Presente na recepção esteve igualmente o Rancho Folclórico da Ribeira de Santarém, que desde sempre apoiou a ideia da realização do Cruzeiro e esteve presente noutras edições. Este Rancho foi fundado em 1972 e é um agrupamento que se dedica à pesquisa e à divulgação da tradição cultural da zona ribeirinha do concelho de Santarém. O seu trabalho tem sido rigoroso, sendo justamente considerado um dos mais representativos desta zona do Ribatejo e membro efectivo da Federação do Folclore Português.

A paragem do Cruzeiro na Ribeira de Santarém foi aproveitada para conviver e rever amizades antigas, estando presentes muitas pessoas com actividades ligadas do rio, não se podendo considerar como visitantes ocasionais. Havia igualmente um número muito significativo de embarcações vindas da aldeia avieira das Caneiras – várias delas engalanadas -, que se quiseram associar ao cortejo fluvial a partir da Ribeira e até àquela aldeia. Podemos testemunhar que, na altura em que partiu, o cortejo contava com 31 (trinta e uma) embarcações.

A partir da Ribeira, a Imagem passou da embarcação do José Russo – que a trouxera da Azinhaga – para uma embarcação das Caneiras, simbolizando nesta passagem de testemunho a regra de ouro do Cruzeiro, que é a de entregar a organização deste evento às comunidades locais, como forma de as valorizar e homenagear.

A caminho das Caneiras houve tempo para que a bateira do Armindo – que transportava a avieira Tina Leonor Simões, que acedera ao Cruzeiro na praia do Patacão – fizesse uma paragem no sítio onde outrora existiu a aldeia de Alfange (hoje desaparecida), local onde ela e os seus pais nasceram e habitaram. Feita a paragem, a nossa amiga lançou ao Tejo um ramo de flores, tal como fez em anos anteriores, simbolizando nesse gesto a evocação dos seus ancestrais e a merecida homenagem por aqueles que souberam dar-lhe a educação que fez dela uma mulher preparada para enfrentar os desafios da vida. Como em anos anteriores, o timoneiro da bateira Armindo Leite emocionou-se naquele momento. Disse-nos que como marinheiro da marinha de guerra foi treinado para neutralizar emoções mas que, naquelas condições, lhe é sempre muito difícil ficar indiferente.
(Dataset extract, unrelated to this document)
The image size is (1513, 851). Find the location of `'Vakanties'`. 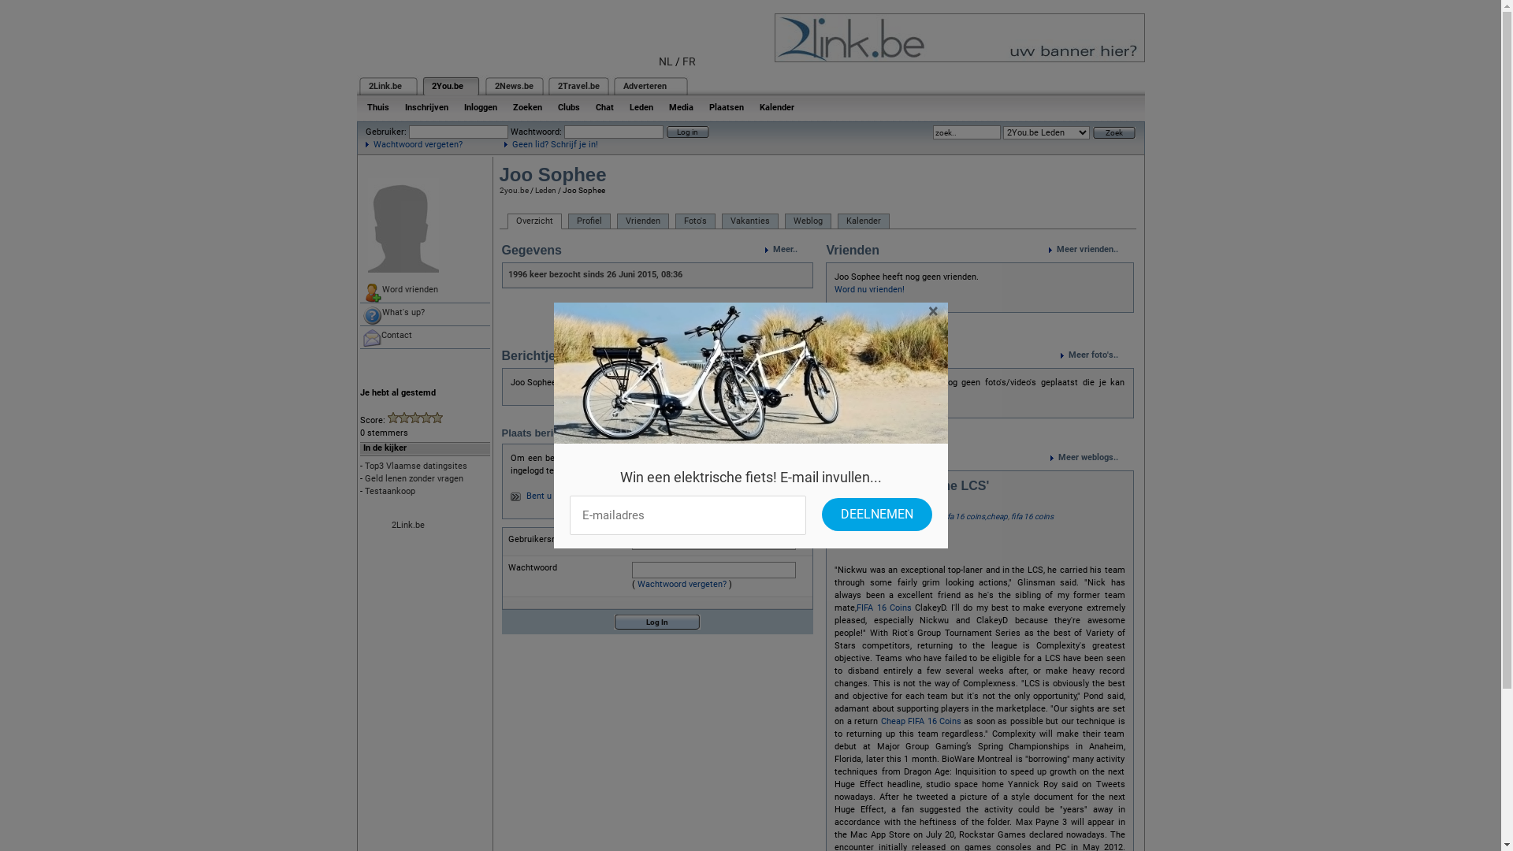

A chegada às Caneiras foi organizada por uma associação daquela típica aldeia avieira e por representantes da União de Freguesias. Os cruzeiristas foram presenteados com uma refeição reparadora, que tão bem soube a quem tinha enfrentado condições tão difíceis como foram as desta etapa. Só por estes momentos, proporcionados pela comunidade avieira das Caneiras, valeu bem todo o esforço despendido ao longo do difícil percurso e das duas incríveis molhas que tivemos que aguentar. A sopa de peixe feita à maneira das Caneiras tudo compensou.